FORT WORTH, Texas – NASCAR XFINITY Series (NXS) driver Brendan Gaughan isn’t ready to hang up his driver’s suit for good at the end of the season if he has anything to say about it.
Gaughan’s name burst into the headlines last month at his hometown track at Las Vegas (Nev.) Motor Speedway when his father, Michael spoke to reporters at the South Point Hotel and Casino and hinted that this may be the last year he sits behind a wheel of a race car.
“Every year, I almost retire,” said Gaughan at Texas Motor Speedway, site of tonight’s O’Reilly Auto Parts 300 (8:30 p.m. ET, on FOX Sports 1).
“When I closed my team down in 2007 and the way it closed down was personally pretty difficult. I never thought I’d race again from there in NASCAR. We’ve been talking about that for years. What happens is, my father some days is — I think best way I can put it is what my grandfather used to say — trying to tell my father a secret is like telling the Las Vegas Sun. He likes to talk when he gets around reporters.”
Still, Gaughan, 40, didn’t shy away from the fact that the subject doesn’t come up every year with father, considered a mogul in Sin City.
“Every year he and I talk about retirement,” added Gaughan. “Every year I talk about it, he talks about it, one of us does, and one of us doesn’t. We are always saying it and discussing it.”

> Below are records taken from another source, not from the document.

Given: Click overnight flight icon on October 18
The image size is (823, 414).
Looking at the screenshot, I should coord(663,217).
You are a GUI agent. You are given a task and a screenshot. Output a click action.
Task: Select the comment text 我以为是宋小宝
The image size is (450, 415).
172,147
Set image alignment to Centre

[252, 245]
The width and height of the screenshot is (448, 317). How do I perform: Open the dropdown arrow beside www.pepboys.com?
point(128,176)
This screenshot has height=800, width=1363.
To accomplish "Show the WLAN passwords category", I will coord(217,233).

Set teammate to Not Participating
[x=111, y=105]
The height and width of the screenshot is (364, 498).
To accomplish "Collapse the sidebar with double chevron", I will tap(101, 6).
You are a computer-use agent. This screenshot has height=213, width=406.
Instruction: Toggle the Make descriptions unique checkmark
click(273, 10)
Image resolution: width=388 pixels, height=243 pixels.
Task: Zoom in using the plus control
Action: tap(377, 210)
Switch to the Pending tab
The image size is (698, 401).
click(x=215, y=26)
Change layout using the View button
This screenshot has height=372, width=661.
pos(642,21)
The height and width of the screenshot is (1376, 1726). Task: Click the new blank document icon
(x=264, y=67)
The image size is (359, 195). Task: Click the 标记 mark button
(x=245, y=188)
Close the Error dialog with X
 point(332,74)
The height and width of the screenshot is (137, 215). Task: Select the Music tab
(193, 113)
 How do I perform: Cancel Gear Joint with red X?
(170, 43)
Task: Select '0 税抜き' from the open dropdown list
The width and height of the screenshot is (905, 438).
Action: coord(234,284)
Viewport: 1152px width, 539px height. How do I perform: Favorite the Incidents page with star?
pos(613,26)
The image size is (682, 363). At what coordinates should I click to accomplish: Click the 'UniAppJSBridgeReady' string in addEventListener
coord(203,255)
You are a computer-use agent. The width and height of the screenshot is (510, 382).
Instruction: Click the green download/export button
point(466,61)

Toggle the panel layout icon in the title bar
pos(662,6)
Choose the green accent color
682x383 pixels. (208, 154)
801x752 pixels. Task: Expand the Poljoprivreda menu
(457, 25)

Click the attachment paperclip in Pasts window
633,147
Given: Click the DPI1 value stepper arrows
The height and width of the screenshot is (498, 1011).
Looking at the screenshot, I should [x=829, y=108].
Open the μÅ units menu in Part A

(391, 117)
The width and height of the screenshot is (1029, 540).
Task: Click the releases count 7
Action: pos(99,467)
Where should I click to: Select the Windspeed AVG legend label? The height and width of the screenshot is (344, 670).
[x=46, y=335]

Whether the talks become more serious year after year, the driver of the No. 62 South Point Chevrolet maintains as long as he’s competitive competing in the XFINITY Series team – he plans to stay.
“It’s always been the same strategy in my eyes: if I can’t win races, I don’t want to be here,” Gaughan added. “There was that stretch of my career that I didn’t win any, where I was with my own team that was absolutely pitiful. “I went to a Circle Bar Racing team – Rick Crawford is still going to be one of my heroes for the rest of my life for what he did for me personally – and then we worked hard at a bunch of other teams.
In 2014, the veteran driver scored his first and second XFINITY Series wins before finishing eighth in points. While winless last year, the RCR driver still remained in the hunt for the championship and a role model his younger teammates.
Before XFINITY, Gaughan had become a household name for his long tenure in the Camping World Truck Series. In 217 starts, he has earned eight wins, four at Texas Motor Speedway, including three straight.
In his second full year of trucks, Gaughan looked assure the 2003 championship. After winning six races in 24 starts, he entered the season finale at Homestead-Miami Speedway with what seemed a comfortable 26-point gap over Ultra Motorsports’ Ted Musgrave. On Lap 101, his season came to an abrupt end when he was wrecked by an extra truck fielded by Ultra Motorsports finishing 29th and dropping to fourth in points.
While trying to rekindle that magic from the 2003 through trucks and even a 50-race bout in NASCAR Sprint Cup Series, Gaughan has found a home at Richard Childress Racing, the place he has called home since 2012. Setting in, the Las Vegas, Nevada native has found himself in a stable situation with fast race cars underneath him.
The perfect recipe to keep the partnership going.
“Now at Richard Childress Racing, we’ve been up front since 2012, and we’ve won races,” he said. “As long as I can keep winning races and running up front, and if we can make this Chase and keep competing for wins and championships, I think we’ll stay around as long as I can keep doing it.”
But the relationship goes deeper than just turning lefts every week and driving for one of the most respected car owners in the garage. The bond that Gaughan and Childress have built has allowed the trust for Gaughan to spend much of the season back on the West Coast in Las Vegas attending to his family needs, while his team three time zones away prepare his race cars on a weekly basis.
“A couple years ago, I was spending 18 and 20 days apart from my family pretty regularly and that was just making life very difficult,” recalled Gaughan. “I’m lucky. I never felt that I should part from the team; I’ve always been a team guy. I played college sports (at Georgetown University). I live with my team, I’m at the shop every day. I’ve done that my entire career since I owned my team. Luckily for me at RCR, there are seven guys on my race team that have been with me since 1999, 2000, 2002. They’ve been with me since I was in my early 20s. Life was getting difficult and they said ‘Go home.’
“It’s been great and it’s actually what helped us win those couple races in the middle of 2014 and what made us run so good last year. My home life was much happier and in doing that, it made racing go better … I’m still doing the same stuff, I’m just not in the shop every day.”
With the school season drawing to a close, Gaughan will pack up his family and head to North Carolina for the summer months – allowing him to be close to his team when its needed most, the crucial summer stretch – but with trust built with those around him, including crew chief Shane Wilson – Gaughan knows he doesn’t have to worry.
“When you have great people around you, you can get away with sometimes taking the next step in life.”